Dawes swam toward the island, but just before he reached safety, according to contemporary reports, turned to check if his crew were safe. “He noticed one man being carried toward the breach and swam out to help him”, the Edinburgh Gazette of October 1910 records. “He was swept out through the breach and must have been dashed against a rock, as there was no shout for help or other signal of distress. His body was not recovered until three days later. The Indian was washed ashore some 500 to 600 yards downstream in a badly bruised condition”.

A tablet to the memory of Nicholas Bernard Edwin Dawes hangs in Bangalore’s St Mark’s church, and King Edward VII conferred upon him the Albert medal for lifesaving, second class. The name of the “Indian” who survived is not recorded.

Photos of the Dal lake probably taken by the author's great-grandfather, Lt. col Frederick Dawes.

For my grandfather - an engineer himself - that story redeemed the blood of Jallianwala Bagh. The good officer, dying for his men in a foreign land, the good white man dying to save his coolies.
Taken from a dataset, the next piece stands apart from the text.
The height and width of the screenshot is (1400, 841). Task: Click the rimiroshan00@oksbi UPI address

This year, I travelled to Amritsar with my father on his first visit to India. It was March 21st, a mild spring day and in the Golden Temple, utterly calm despite the weight of the crowd, hymns pulsing from Harmandir Sahib across the mirrored surface of the Amrit Sarovar. After making our circuit we picked our way past the construction debris and souvenir-sellers of Golden Temple road and found the narrow alley to Jallianwala Bagh.

There is deep shade where the dusky pink walls of the gali press in, far too narrow for Dyer’s armoured car. Beyond are the wide and sun-struck gardens. It is a pleasant place now, with neat lawns and bushes absurdly clipped into the shape of kneeling soldiers with sprouting Lee Enfields. The well where so many leapt for safety and instead found death is enclosed with mesh, and grubby. But to look across at the encircling walls, the locked gates that barred escape and the impassive houses beyond, is to touch the surface of a deep reservoir of horror.
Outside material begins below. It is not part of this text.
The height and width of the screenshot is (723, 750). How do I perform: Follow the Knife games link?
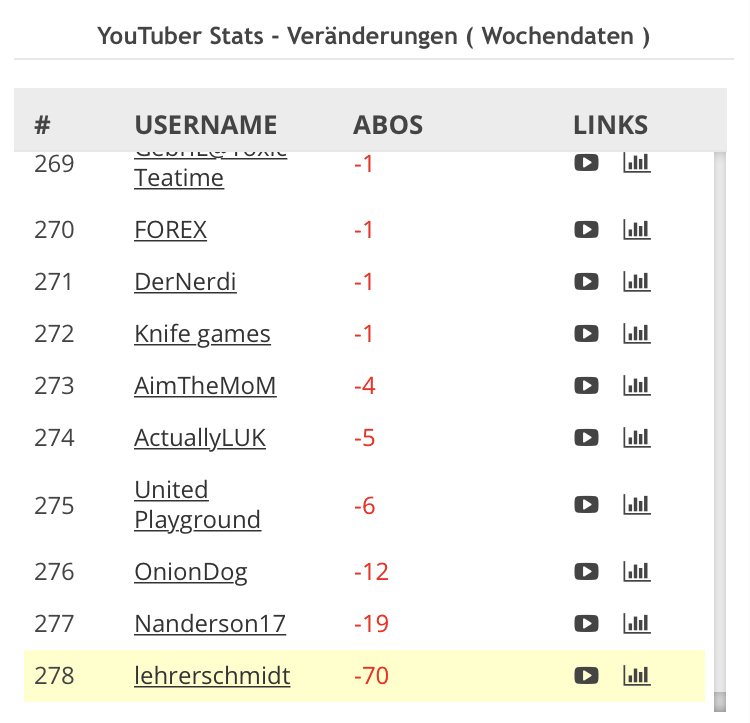pyautogui.click(x=202, y=334)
March 21st is Human Rights day in South Africa. It commemorates the 1960 massacre at Sharpeville when police opened fire with Lee Enfield rifles and more modern Sten guns on a large crowd protesting the pass laws. Sixty-nine people were killed and at least 180 injured. Many were shot in the back while fleeing.

My father and I stood in the mild spring sun for a while. There was nothing more to see, but it was hard to leave. Eventually my children dragged us out and we drove toward the mountains.
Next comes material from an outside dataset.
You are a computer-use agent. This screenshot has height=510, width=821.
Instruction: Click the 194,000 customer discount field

Some of Kashmir’s finest Walnut comes from Pahalgam, the hill town where pilgrims depart for the Amarnath Yatra. Perhaps the wood for our family table, now hanging in my father’s Cape Town home, grew in its groves. Even here, a strict curfew has been in force for 47 days, and there are few customers for the wood-carvers of Srinagar. 67 people are dead, thousands have been injured, hundreds have had surgery for eye-injuries caused by pellets fired at protesters by the security forces, many have been blinded.

Around me in the newsroom, in the 9pm television brawl, and on social media, I can hear hurt, insistent, voices reaching back to the exodus of the Kashmiri Pandits, or the accession of 1947, and out across the border to Pakistan and the breeding grounds of extremist terror, searching for a narrative to redeem the violence of the state. Answering them is Kashmiri rage shaded with despair, and the small, vigorous, chorus of Indian opinion counseling a political solution.

The same conversations play out wherever the crisis at the geographical margins of the country, or among its marginalised, confronts the democratic centre with contradictions that cannot be sustained: over caste, over sexuality, the Armed Forces Special Powers Act or a broken penal code.

I won’t be plucking any swimmers from these currents, but it is in their tug toward justice, and in the terror of the breach, that India feels the most like home.